— DATA EXTRACT —
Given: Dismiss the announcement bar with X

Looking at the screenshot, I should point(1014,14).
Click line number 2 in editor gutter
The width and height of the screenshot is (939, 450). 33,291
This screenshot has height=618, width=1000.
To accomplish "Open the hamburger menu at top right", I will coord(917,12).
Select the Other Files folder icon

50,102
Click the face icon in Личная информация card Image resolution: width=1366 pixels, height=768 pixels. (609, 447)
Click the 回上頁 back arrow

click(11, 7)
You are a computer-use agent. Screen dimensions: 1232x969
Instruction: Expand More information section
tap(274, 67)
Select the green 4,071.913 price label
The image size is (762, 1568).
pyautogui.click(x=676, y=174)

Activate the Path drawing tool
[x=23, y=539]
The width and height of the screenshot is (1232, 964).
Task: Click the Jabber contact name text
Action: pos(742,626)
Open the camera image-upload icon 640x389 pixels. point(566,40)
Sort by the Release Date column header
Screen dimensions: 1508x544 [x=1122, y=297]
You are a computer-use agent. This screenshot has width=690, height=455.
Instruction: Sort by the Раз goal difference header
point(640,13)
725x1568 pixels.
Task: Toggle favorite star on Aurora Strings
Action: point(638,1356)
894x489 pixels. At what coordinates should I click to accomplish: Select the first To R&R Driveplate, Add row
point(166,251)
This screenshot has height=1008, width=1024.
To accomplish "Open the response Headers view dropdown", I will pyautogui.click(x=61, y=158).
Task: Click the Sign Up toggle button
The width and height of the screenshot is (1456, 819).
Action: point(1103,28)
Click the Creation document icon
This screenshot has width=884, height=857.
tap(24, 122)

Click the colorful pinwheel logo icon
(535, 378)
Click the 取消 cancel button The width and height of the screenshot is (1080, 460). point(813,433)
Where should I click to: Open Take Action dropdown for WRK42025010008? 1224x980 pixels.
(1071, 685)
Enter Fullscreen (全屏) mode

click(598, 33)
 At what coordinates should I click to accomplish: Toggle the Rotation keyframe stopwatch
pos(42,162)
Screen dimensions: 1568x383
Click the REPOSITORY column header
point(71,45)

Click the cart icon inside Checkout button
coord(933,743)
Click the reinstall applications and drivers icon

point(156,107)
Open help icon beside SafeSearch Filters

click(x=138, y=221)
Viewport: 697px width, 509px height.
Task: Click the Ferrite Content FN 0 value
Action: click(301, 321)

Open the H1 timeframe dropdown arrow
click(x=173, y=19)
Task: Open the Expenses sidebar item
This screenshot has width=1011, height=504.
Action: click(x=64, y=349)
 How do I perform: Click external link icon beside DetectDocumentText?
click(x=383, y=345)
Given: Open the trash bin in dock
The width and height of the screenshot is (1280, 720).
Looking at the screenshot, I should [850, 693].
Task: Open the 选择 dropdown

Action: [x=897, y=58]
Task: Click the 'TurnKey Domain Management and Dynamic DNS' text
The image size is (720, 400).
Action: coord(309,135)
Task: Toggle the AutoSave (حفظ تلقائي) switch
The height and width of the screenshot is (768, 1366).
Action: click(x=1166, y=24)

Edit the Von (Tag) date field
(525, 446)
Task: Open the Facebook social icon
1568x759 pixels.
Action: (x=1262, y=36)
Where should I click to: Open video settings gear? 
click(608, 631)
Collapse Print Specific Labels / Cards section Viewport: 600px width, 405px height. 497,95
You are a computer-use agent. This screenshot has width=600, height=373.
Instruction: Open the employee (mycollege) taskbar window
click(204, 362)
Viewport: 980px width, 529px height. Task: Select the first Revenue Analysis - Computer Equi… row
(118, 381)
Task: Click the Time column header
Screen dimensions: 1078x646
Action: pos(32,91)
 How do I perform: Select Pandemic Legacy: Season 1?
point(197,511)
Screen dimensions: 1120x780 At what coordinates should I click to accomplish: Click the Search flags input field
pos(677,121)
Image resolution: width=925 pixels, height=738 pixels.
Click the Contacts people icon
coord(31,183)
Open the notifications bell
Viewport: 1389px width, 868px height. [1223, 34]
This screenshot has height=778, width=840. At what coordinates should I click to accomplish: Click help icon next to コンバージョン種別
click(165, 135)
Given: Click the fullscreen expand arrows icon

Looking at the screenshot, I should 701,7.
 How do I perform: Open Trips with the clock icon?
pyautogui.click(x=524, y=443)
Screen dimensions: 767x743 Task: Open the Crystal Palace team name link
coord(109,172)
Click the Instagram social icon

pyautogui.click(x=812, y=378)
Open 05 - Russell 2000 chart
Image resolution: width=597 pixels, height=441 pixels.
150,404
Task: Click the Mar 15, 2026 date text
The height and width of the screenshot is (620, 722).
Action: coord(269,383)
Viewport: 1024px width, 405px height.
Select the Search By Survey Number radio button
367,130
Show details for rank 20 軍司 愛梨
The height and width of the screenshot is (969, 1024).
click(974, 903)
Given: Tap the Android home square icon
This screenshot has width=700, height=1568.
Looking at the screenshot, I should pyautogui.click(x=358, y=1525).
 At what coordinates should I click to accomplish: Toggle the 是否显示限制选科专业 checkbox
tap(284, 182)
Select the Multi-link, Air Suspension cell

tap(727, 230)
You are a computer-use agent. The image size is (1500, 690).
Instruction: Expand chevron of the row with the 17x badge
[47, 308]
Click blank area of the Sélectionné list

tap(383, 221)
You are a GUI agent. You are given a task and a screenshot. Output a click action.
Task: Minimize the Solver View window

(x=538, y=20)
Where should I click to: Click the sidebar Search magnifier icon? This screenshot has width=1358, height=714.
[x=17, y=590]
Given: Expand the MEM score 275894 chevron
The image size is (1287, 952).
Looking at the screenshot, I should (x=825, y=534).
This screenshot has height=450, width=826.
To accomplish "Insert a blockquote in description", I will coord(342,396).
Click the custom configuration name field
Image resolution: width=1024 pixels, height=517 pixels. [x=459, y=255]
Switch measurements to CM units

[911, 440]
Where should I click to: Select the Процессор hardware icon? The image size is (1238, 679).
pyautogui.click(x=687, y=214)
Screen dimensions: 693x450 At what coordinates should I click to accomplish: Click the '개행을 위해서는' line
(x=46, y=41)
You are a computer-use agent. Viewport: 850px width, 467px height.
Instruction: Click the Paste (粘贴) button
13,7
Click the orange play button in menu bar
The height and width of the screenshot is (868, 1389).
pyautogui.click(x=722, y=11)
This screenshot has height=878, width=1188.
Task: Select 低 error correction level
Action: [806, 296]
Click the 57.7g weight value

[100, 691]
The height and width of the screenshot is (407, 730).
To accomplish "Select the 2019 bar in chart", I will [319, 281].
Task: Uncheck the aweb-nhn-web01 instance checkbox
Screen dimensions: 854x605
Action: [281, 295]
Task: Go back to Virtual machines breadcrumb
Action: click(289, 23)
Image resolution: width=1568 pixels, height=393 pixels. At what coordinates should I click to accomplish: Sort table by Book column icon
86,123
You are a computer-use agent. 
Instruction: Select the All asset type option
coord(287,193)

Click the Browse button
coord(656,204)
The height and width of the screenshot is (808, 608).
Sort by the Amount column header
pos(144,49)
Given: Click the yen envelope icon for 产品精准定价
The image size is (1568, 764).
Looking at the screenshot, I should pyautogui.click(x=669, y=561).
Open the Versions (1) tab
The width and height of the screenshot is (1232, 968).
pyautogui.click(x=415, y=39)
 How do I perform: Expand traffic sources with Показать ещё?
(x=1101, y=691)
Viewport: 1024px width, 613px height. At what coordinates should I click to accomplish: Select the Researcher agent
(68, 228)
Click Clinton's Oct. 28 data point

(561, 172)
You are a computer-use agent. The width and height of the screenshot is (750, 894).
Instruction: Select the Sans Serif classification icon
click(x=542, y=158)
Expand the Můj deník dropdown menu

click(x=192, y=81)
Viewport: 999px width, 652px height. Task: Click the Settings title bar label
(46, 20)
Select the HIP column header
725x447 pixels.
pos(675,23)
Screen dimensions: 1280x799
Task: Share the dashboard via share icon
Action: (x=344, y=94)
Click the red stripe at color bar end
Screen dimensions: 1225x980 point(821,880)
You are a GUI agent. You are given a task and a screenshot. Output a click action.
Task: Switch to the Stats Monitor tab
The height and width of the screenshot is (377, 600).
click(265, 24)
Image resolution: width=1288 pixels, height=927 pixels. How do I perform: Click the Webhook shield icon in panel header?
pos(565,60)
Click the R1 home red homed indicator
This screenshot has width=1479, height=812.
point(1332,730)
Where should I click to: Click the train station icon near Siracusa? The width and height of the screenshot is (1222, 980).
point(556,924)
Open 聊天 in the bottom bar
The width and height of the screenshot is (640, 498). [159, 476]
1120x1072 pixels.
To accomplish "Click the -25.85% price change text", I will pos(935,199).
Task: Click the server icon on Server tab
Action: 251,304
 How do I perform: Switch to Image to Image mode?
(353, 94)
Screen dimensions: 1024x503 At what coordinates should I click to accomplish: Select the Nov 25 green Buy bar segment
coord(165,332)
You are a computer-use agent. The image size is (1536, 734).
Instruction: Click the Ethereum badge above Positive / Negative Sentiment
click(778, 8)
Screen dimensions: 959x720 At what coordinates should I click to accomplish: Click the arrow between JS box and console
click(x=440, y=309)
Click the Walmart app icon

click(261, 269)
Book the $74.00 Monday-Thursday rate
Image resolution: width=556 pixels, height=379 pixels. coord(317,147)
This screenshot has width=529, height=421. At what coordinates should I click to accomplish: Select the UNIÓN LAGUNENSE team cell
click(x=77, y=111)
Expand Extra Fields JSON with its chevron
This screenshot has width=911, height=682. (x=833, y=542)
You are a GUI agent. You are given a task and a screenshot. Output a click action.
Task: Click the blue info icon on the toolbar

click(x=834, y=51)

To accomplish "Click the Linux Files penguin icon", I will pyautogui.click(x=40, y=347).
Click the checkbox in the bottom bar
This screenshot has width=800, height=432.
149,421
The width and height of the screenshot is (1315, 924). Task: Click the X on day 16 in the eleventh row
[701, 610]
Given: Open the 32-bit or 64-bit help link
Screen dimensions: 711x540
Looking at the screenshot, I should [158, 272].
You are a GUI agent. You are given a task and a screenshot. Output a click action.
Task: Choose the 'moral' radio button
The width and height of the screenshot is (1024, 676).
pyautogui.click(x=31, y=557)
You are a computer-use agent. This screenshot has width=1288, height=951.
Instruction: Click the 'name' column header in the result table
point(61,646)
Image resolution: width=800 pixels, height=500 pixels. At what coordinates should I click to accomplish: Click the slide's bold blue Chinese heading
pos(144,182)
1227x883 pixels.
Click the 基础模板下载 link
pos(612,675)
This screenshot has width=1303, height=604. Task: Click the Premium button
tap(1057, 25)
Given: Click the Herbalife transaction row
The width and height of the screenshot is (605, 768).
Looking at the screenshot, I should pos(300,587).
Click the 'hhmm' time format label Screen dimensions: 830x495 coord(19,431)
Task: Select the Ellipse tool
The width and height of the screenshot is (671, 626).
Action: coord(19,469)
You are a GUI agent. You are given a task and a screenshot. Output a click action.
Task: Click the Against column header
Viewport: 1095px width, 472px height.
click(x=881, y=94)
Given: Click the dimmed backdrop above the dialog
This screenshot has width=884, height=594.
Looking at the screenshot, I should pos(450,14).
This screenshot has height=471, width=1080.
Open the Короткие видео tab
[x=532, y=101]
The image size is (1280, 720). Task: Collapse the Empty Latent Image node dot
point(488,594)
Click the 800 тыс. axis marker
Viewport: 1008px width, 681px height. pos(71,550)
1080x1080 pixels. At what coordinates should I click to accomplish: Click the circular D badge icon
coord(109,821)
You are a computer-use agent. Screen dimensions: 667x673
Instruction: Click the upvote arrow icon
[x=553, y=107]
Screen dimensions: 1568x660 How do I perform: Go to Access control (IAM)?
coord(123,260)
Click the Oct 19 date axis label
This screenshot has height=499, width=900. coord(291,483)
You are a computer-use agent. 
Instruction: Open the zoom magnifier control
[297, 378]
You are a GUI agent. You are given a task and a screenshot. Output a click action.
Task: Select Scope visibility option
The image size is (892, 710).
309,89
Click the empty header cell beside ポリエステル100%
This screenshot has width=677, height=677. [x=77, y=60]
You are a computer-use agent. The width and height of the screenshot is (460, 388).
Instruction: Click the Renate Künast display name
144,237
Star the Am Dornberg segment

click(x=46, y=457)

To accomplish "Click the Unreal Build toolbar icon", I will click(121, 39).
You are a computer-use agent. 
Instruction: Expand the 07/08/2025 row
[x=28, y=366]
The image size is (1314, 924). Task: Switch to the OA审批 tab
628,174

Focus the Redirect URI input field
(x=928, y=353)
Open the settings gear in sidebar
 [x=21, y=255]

— BRIEF —
Search the entries above for the string "home". Copy each line that holds it.

— OUTPUT FOR THIS EXERCISE —
Given: Tap the Android home square icon
Click the R1 home red homed indicator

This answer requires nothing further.